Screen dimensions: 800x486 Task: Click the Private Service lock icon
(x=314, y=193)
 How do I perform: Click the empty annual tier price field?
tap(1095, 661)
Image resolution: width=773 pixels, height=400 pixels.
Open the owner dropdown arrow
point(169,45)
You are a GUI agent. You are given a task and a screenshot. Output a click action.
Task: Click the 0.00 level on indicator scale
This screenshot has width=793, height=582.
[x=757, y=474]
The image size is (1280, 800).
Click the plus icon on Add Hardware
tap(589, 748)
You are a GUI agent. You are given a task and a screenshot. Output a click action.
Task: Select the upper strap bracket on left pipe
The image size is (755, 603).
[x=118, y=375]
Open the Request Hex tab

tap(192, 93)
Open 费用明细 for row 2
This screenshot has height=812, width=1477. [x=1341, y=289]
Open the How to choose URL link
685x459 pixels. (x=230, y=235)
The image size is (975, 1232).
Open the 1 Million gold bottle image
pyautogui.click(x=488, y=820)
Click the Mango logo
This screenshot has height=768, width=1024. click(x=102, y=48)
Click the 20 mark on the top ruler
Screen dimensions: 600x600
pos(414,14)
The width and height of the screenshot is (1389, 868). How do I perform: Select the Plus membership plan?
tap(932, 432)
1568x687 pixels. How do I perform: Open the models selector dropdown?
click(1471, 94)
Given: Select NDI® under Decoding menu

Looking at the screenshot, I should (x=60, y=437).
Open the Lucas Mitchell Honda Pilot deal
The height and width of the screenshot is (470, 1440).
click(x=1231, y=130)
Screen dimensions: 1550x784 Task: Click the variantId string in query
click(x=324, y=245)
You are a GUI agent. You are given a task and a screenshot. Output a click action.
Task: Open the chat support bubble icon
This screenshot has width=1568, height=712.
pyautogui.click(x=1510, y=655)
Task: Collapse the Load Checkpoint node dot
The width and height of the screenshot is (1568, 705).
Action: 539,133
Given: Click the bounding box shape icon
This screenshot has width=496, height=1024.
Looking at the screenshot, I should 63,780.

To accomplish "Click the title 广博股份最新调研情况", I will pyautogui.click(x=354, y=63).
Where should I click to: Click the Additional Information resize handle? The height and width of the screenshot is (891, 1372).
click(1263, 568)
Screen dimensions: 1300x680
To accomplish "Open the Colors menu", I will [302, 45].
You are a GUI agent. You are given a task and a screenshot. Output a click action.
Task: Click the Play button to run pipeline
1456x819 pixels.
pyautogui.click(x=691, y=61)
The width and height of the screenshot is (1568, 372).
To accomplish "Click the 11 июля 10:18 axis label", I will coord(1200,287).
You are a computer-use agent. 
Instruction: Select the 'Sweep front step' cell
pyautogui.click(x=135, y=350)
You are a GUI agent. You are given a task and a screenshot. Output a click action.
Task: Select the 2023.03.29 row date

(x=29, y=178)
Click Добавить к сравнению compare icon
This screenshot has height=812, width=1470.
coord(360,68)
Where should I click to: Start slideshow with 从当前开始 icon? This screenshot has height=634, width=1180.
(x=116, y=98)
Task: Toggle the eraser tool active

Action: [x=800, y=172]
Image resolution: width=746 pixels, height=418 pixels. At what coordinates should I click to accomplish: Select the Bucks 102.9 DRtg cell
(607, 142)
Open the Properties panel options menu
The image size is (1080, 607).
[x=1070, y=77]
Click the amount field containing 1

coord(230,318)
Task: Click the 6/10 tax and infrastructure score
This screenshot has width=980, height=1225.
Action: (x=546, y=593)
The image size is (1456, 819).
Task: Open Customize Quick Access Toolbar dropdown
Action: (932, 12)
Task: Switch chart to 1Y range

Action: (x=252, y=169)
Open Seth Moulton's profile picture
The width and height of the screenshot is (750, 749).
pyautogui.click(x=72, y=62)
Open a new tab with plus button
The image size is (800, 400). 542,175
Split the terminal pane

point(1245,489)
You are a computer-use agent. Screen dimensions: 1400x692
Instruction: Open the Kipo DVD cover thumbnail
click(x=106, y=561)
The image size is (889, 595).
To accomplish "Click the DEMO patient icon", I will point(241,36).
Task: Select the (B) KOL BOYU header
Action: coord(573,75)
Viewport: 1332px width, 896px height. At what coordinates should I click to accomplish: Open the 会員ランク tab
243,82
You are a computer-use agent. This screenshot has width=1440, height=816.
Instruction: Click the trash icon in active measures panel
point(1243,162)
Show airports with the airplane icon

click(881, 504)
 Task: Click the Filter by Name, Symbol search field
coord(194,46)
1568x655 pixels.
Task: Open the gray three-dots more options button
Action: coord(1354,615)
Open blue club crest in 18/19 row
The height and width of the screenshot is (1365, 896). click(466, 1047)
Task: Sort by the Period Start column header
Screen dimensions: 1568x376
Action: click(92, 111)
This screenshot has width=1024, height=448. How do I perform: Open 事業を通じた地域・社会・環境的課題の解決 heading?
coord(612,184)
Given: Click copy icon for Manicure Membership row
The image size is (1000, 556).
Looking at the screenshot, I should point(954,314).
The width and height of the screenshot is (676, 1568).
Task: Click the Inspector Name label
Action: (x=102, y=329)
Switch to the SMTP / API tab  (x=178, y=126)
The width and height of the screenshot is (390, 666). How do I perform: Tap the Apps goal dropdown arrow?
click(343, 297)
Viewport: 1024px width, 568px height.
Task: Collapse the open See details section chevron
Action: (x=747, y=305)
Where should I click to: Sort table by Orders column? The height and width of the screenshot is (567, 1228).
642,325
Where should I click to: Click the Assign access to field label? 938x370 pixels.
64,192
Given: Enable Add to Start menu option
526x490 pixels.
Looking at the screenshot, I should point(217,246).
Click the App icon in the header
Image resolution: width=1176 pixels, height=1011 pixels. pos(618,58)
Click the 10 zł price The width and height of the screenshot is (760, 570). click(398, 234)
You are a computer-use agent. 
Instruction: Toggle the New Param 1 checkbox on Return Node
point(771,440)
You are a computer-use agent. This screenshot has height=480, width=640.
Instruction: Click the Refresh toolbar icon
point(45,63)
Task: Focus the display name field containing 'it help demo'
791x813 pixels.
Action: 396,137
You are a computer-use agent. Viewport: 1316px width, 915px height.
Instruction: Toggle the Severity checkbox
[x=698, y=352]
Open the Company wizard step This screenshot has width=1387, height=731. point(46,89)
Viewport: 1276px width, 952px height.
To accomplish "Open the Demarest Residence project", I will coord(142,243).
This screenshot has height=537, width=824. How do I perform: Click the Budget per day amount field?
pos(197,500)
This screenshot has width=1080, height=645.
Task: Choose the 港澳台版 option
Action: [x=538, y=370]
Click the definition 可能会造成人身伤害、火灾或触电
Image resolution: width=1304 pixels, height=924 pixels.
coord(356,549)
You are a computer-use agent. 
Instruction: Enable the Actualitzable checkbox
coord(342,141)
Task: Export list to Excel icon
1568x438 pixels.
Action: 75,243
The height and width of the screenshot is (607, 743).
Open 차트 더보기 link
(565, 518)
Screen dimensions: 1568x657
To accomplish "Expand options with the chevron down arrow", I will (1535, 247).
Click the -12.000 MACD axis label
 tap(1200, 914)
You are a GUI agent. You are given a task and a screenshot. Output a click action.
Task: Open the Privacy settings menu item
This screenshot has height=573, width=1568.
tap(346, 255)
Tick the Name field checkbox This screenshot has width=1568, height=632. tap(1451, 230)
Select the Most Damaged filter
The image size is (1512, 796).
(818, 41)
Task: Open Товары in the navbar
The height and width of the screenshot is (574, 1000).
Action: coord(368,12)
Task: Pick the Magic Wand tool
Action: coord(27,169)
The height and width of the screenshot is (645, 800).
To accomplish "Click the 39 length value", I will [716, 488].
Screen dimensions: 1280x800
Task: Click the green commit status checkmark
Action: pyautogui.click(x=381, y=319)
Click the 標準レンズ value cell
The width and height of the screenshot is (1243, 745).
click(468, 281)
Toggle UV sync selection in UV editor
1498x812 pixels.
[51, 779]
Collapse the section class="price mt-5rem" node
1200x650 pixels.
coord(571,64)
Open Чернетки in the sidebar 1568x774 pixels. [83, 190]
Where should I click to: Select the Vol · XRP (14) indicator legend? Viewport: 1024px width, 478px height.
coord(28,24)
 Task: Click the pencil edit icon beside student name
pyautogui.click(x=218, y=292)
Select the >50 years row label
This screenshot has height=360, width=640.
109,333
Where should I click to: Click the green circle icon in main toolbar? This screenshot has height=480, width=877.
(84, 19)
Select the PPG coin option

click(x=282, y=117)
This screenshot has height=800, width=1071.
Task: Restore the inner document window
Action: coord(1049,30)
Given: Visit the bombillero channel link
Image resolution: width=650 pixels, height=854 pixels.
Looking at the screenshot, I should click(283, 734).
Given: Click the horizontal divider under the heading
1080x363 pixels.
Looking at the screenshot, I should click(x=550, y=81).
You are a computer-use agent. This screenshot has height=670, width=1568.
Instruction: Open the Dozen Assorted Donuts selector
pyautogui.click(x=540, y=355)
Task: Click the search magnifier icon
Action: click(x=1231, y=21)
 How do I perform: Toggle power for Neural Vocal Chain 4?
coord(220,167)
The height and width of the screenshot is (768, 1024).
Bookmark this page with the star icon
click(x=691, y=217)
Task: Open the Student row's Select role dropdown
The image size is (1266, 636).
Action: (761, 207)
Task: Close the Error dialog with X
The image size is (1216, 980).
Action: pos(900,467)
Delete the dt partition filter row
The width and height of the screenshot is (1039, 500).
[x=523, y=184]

•••••

Recopiez à l'identique les lignes des entrées ci-dessus, en commençant par celle qui contient « Click the -12.000 MACD axis label » et en continuant jusqu'à celle qui contient « coord(28,24) », ces deux lignes comprises.

→ **RÉSULTAT OBTENU**:
Click the -12.000 MACD axis label
 tap(1200, 914)
You are a GUI agent. You are given a task and a screenshot. Output a click action.
Task: Open the Privacy settings menu item
This screenshot has height=573, width=1568.
tap(346, 255)
Tick the Name field checkbox This screenshot has width=1568, height=632. tap(1451, 230)
Select the Most Damaged filter
The image size is (1512, 796).
(818, 41)
Task: Open Товары in the navbar
The height and width of the screenshot is (574, 1000).
Action: coord(368,12)
Task: Pick the Magic Wand tool
Action: coord(27,169)
The height and width of the screenshot is (645, 800).
To accomplish "Click the 39 length value", I will [716, 488].
Screen dimensions: 1280x800
Task: Click the green commit status checkmark
Action: pyautogui.click(x=381, y=319)
Click the 標準レンズ value cell
The width and height of the screenshot is (1243, 745).
click(468, 281)
Toggle UV sync selection in UV editor
1498x812 pixels.
[51, 779]
Collapse the section class="price mt-5rem" node
1200x650 pixels.
coord(571,64)
Open Чернетки in the sidebar 1568x774 pixels. [83, 190]
Where should I click to: Select the Vol · XRP (14) indicator legend? Viewport: 1024px width, 478px height.
coord(28,24)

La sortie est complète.